(WORK TO DO)
Please collect each line from the entries below that contains the word "This".

(DATASET RECORDS)
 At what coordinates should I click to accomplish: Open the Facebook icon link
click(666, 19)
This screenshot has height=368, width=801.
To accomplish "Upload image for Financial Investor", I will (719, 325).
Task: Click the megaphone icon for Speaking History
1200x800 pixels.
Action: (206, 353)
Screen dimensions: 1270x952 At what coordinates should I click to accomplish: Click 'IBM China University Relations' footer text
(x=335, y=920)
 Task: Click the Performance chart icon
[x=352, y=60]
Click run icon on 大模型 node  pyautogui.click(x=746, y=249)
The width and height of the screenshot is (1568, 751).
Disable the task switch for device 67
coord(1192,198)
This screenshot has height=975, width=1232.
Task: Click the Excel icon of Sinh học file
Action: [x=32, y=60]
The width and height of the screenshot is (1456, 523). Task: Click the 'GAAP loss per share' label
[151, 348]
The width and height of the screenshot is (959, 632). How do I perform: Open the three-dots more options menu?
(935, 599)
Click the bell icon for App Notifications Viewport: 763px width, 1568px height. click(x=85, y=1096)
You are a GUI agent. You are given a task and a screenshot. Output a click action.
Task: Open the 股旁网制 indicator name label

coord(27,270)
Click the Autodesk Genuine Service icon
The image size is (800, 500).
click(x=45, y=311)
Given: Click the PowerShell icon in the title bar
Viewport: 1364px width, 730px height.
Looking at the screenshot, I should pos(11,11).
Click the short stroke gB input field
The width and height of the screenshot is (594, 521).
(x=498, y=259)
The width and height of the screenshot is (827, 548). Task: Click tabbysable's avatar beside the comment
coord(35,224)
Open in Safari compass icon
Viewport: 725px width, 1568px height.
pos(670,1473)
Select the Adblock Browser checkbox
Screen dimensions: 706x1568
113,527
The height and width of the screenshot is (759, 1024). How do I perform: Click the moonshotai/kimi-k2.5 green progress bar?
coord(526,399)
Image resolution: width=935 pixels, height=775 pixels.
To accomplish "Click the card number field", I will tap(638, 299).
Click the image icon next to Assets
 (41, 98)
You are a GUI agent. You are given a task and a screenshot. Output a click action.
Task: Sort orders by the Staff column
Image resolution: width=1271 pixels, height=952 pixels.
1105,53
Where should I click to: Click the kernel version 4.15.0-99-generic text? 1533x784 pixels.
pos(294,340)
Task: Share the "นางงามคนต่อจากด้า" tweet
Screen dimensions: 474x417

(TASK RESPONSE)
This screenshot has height=368, width=801.
This screenshot has height=975, width=1232.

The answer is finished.